When you reach the line that holds "800x400 pixels. How", start copying exactly and keep going through the final line of the data, leaving out pictures.

[Dataset records]
::::::::::

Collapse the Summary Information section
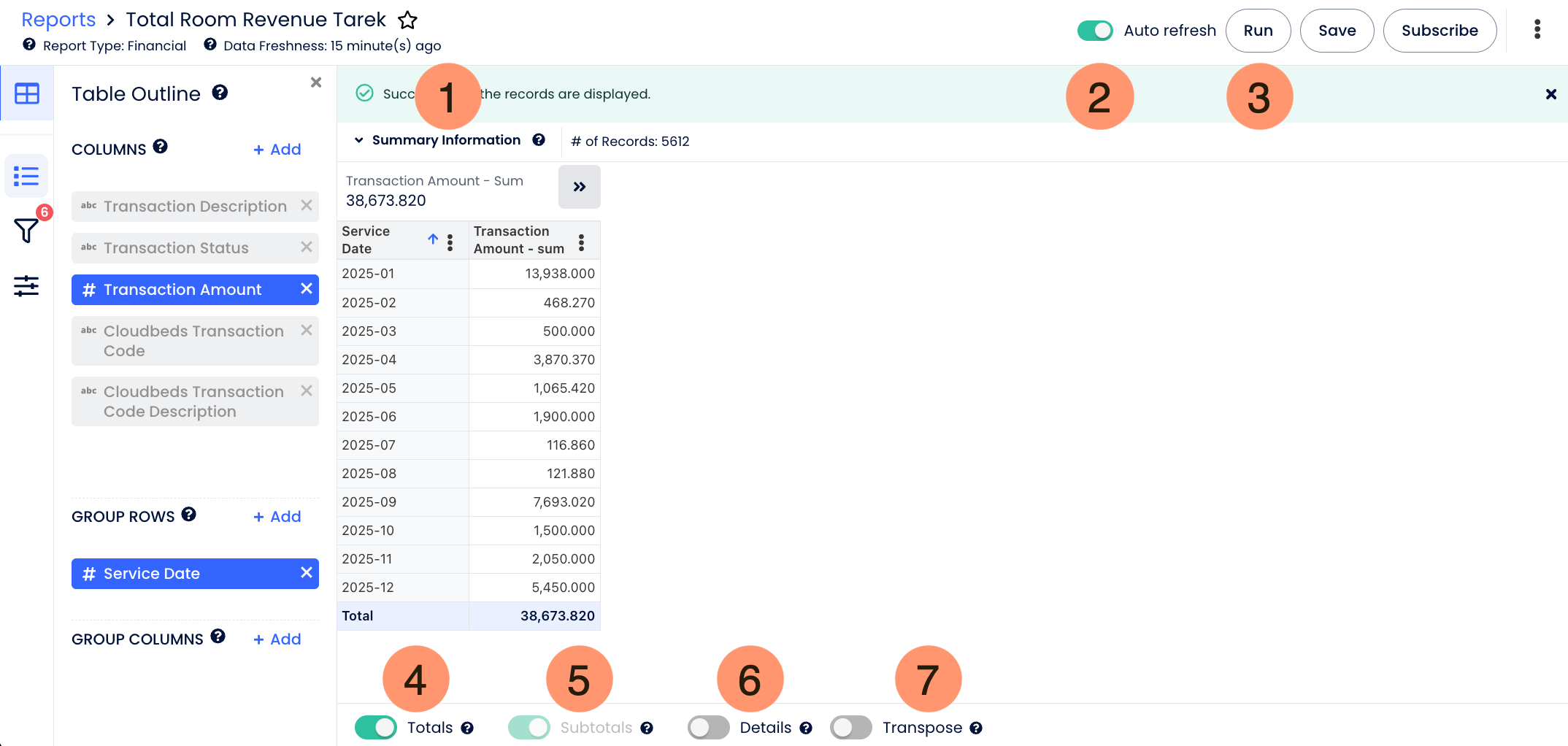click(x=358, y=140)
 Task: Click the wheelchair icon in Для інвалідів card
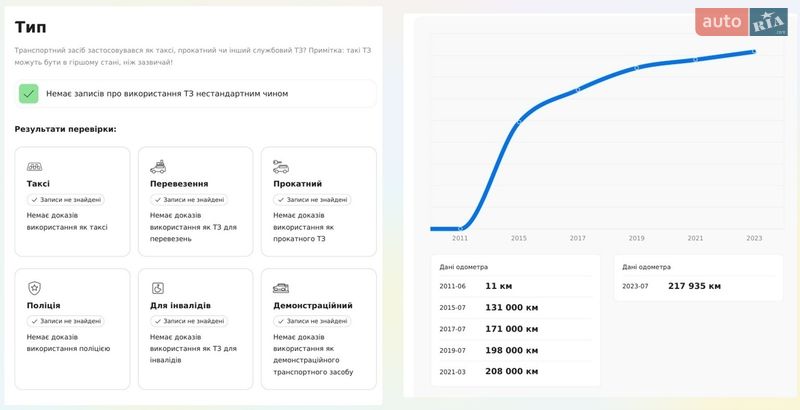point(157,288)
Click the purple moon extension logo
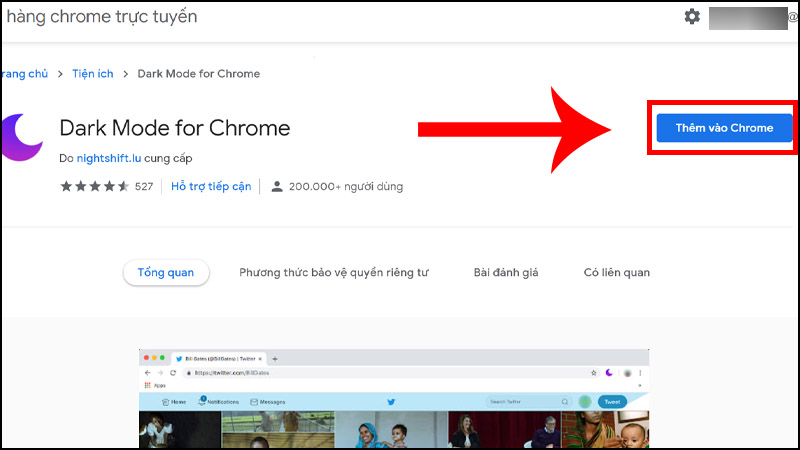800x450 pixels. coord(22,135)
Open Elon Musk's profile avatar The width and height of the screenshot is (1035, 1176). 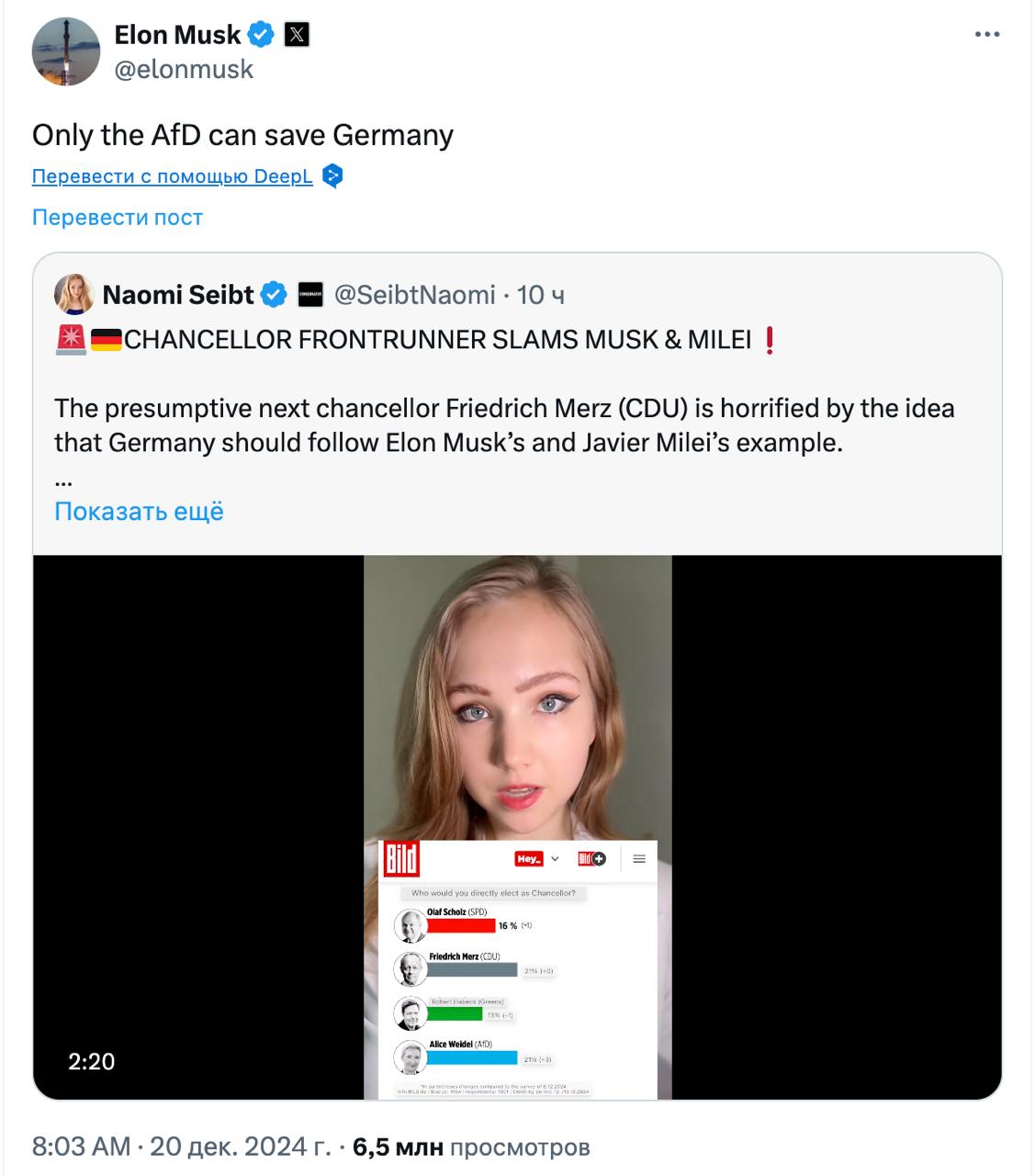pos(65,51)
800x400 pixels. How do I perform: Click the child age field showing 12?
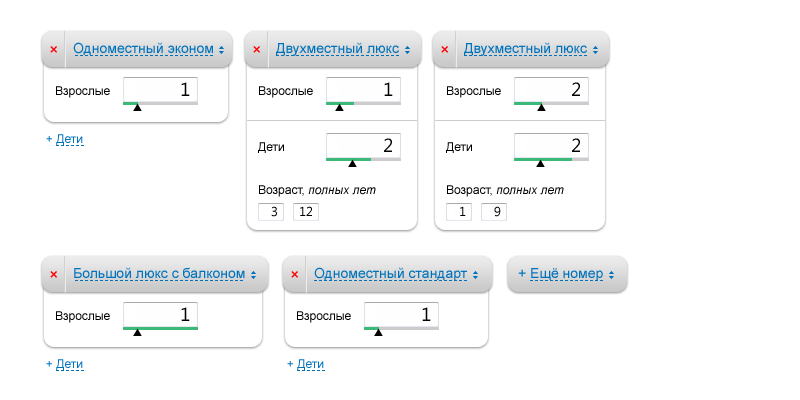306,212
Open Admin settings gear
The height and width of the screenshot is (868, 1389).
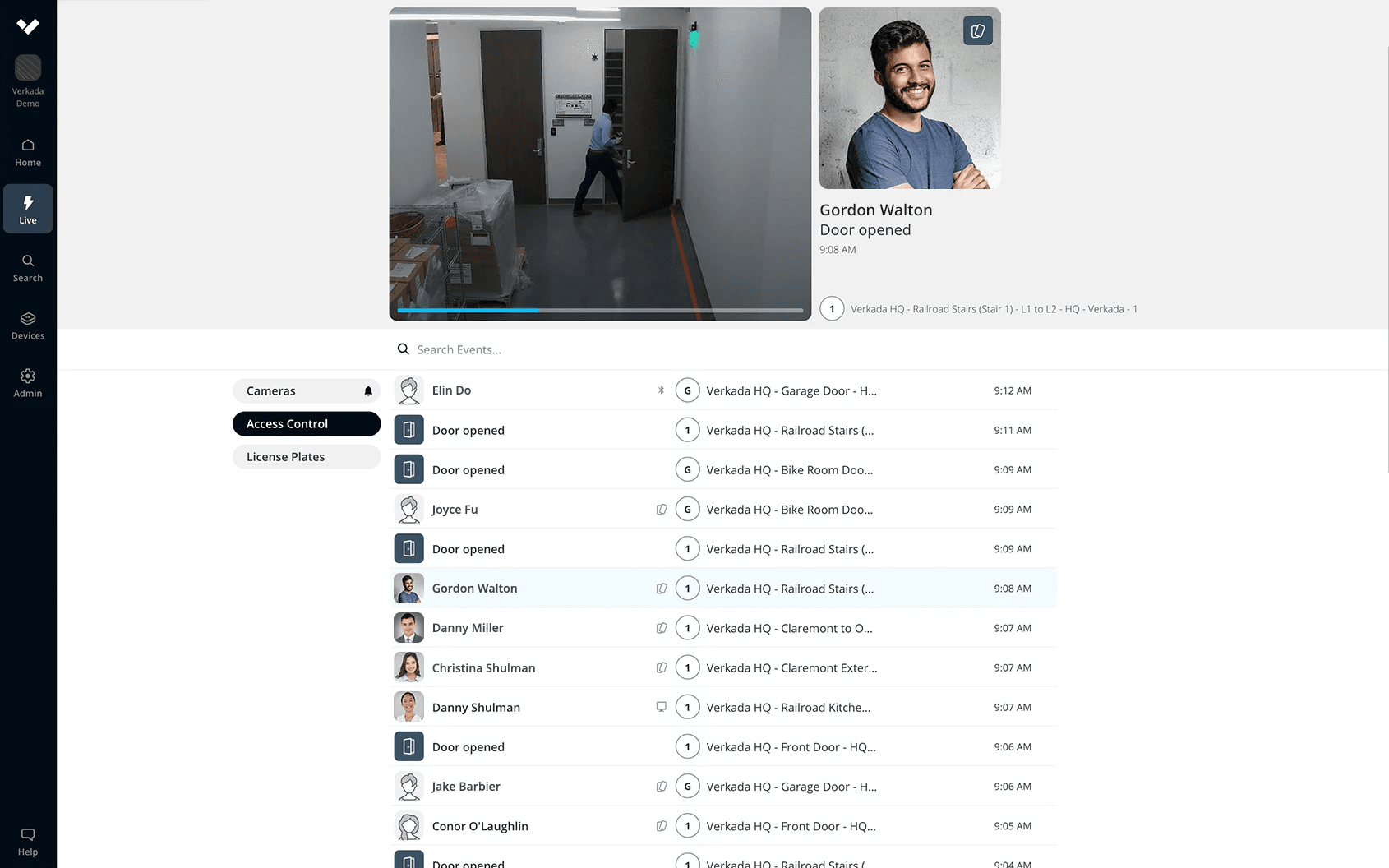point(28,383)
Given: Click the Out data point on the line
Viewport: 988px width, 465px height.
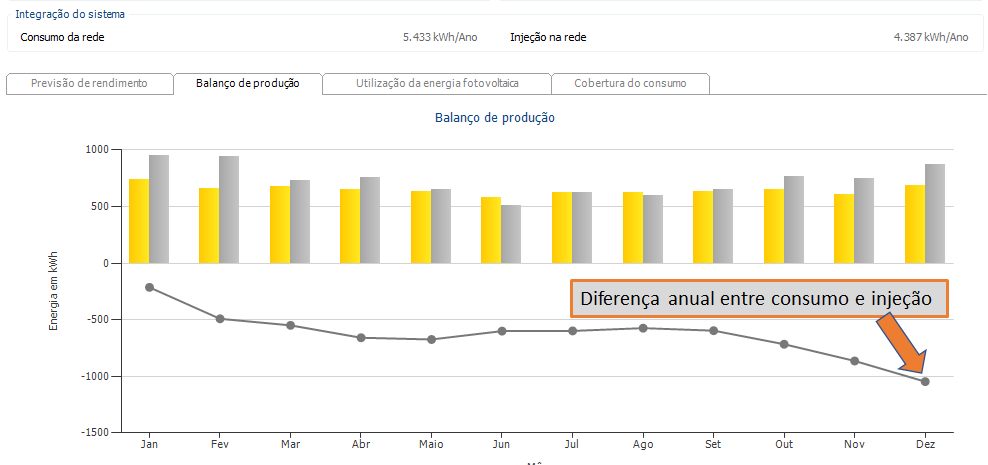Looking at the screenshot, I should pyautogui.click(x=784, y=344).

::::::::::

→ **Response**
800x400 pixels. How do I perform: Click the child age field showing 12?
306,212
Open Admin settings gear
The height and width of the screenshot is (868, 1389).
point(28,383)
Given: Click the Out data point on the line
Viewport: 988px width, 465px height.
Looking at the screenshot, I should pyautogui.click(x=784, y=344).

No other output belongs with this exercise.